**What needs to be done**
Print each line of the material below exactly as it stands, and leave the images out of your output.

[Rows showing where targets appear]
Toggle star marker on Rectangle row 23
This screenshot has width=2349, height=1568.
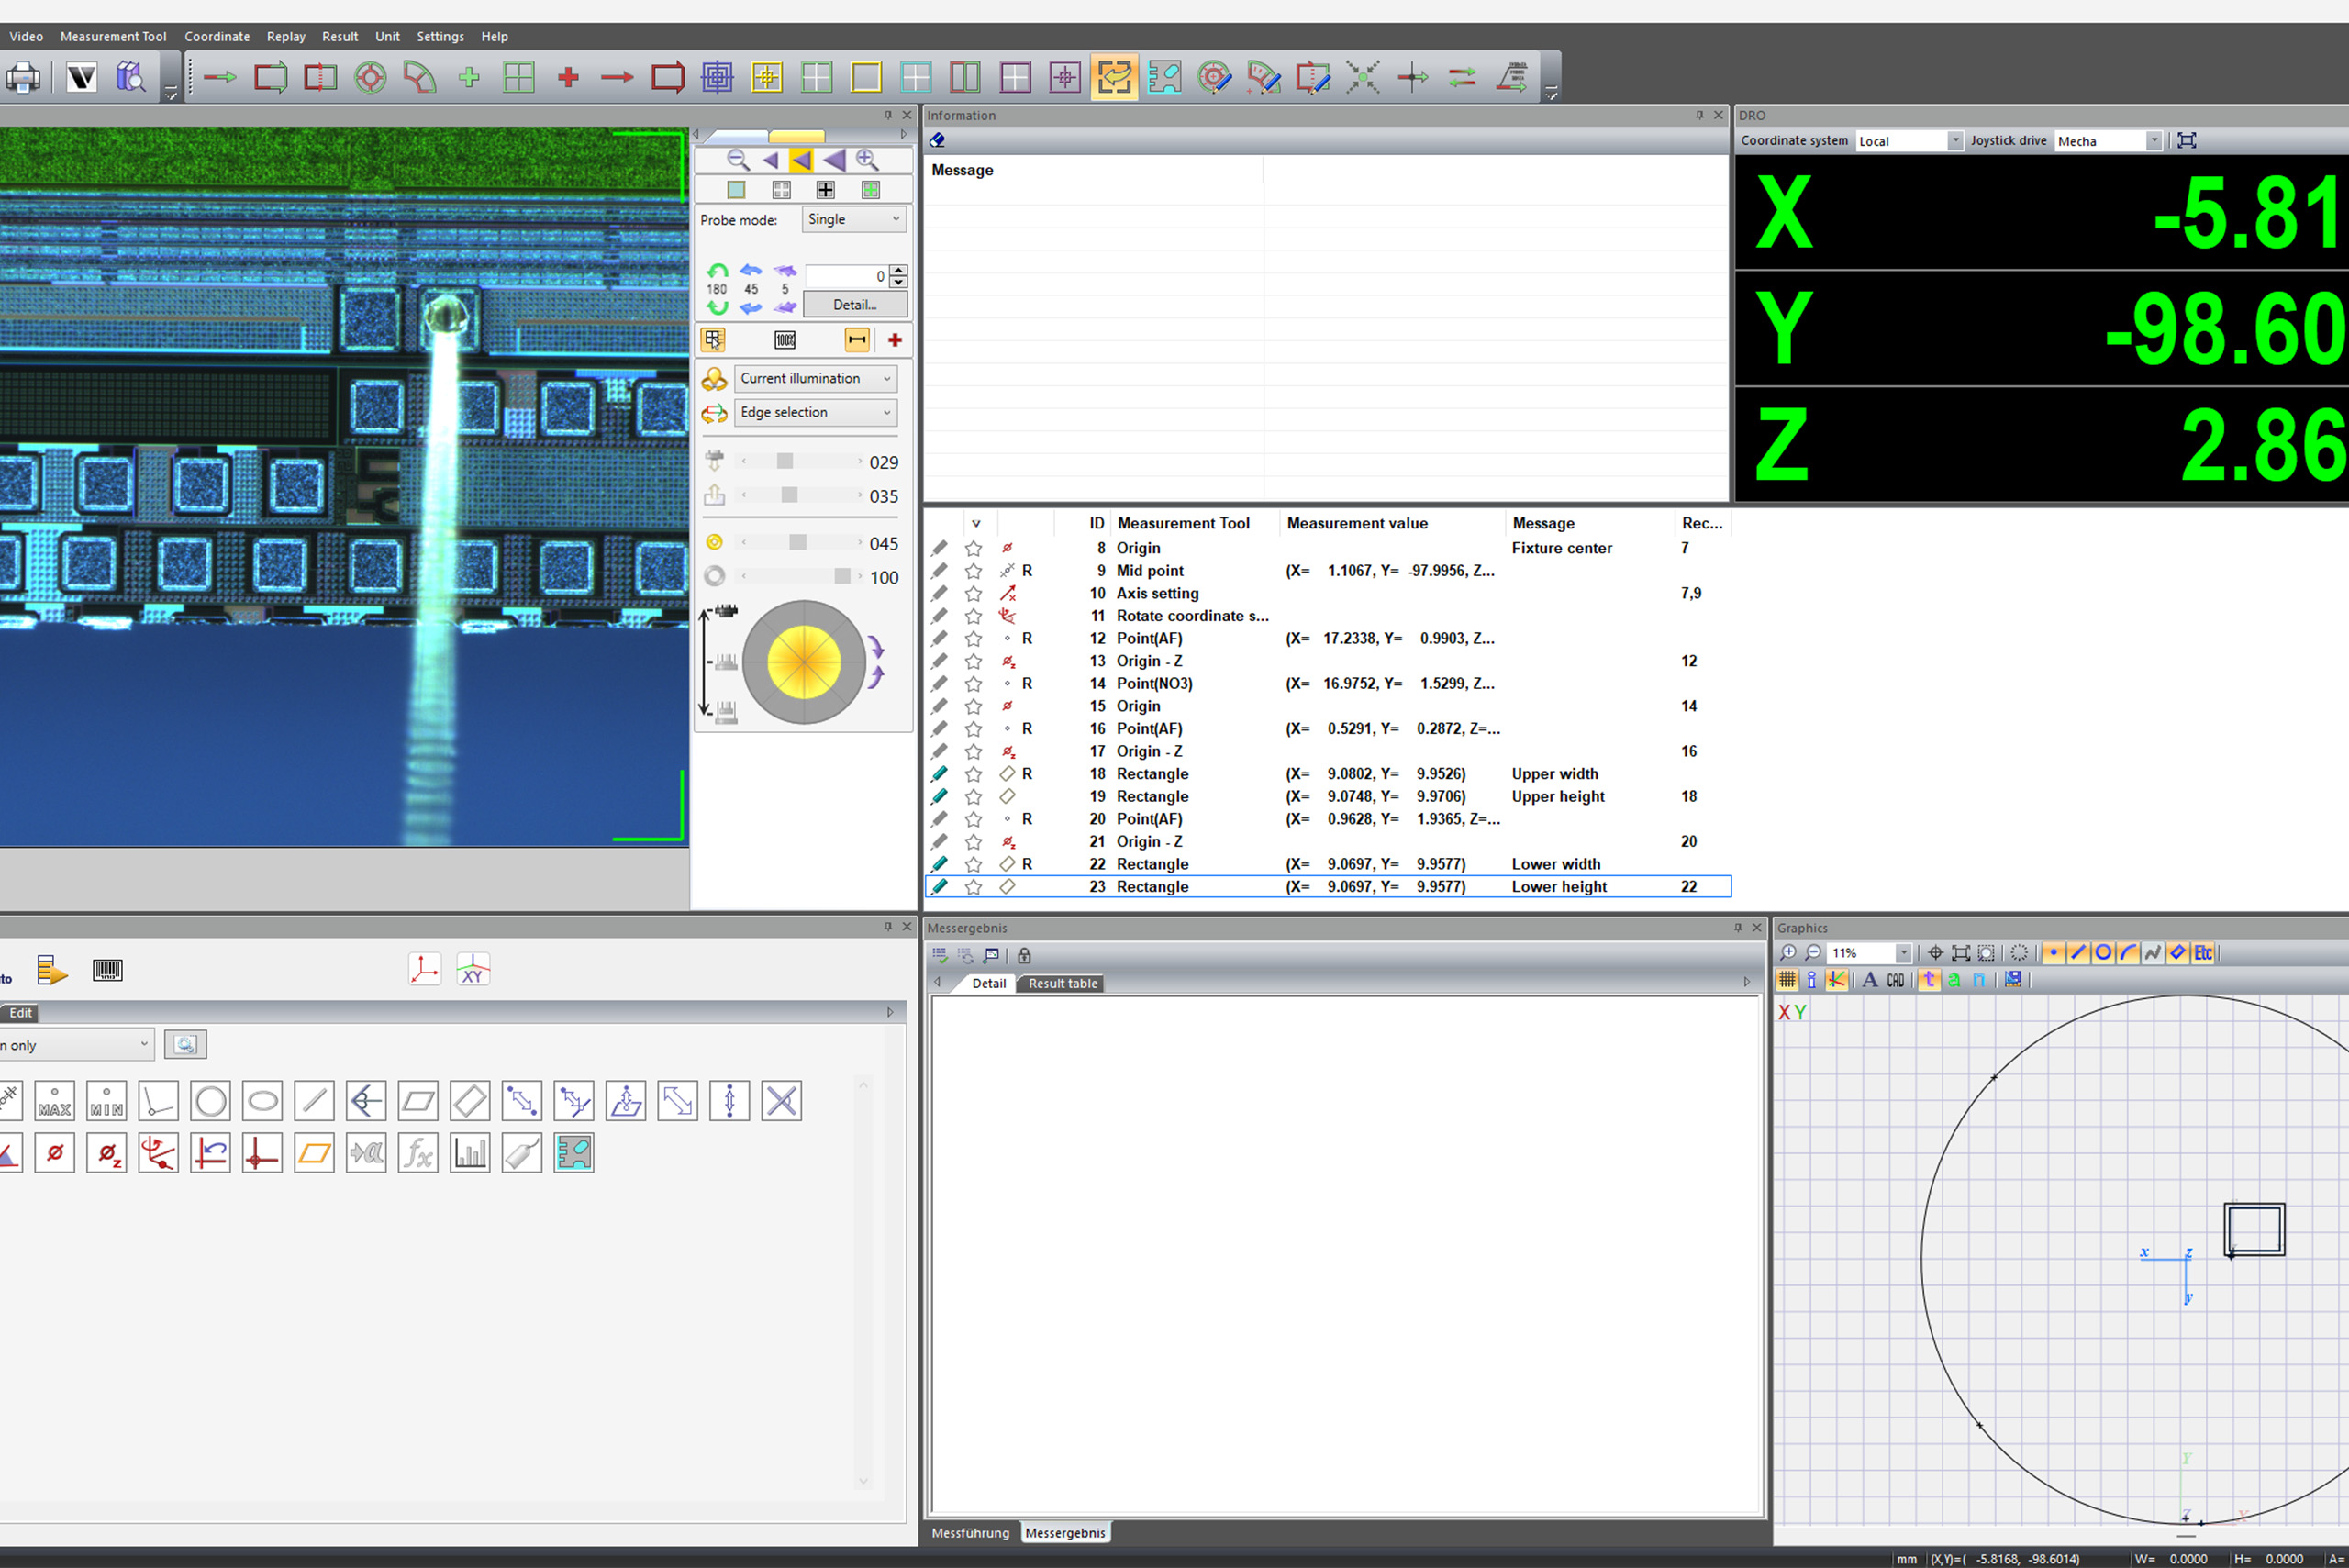point(973,887)
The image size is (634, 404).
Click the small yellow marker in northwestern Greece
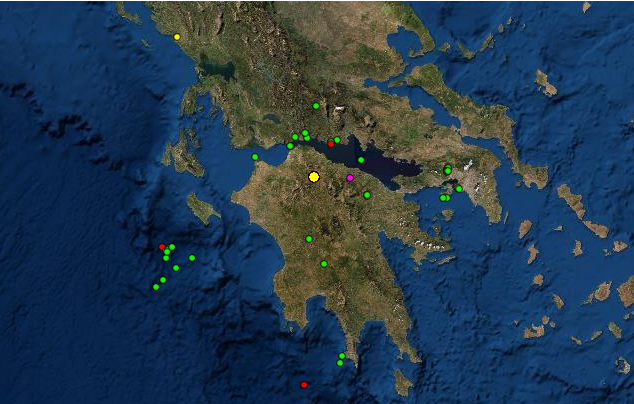click(177, 37)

**Solution below**
Toggle star marker on Rectangle row 23
This screenshot has width=2349, height=1568.
point(973,887)
The image size is (634, 404).
Click the small yellow marker in northwestern Greece
click(177, 37)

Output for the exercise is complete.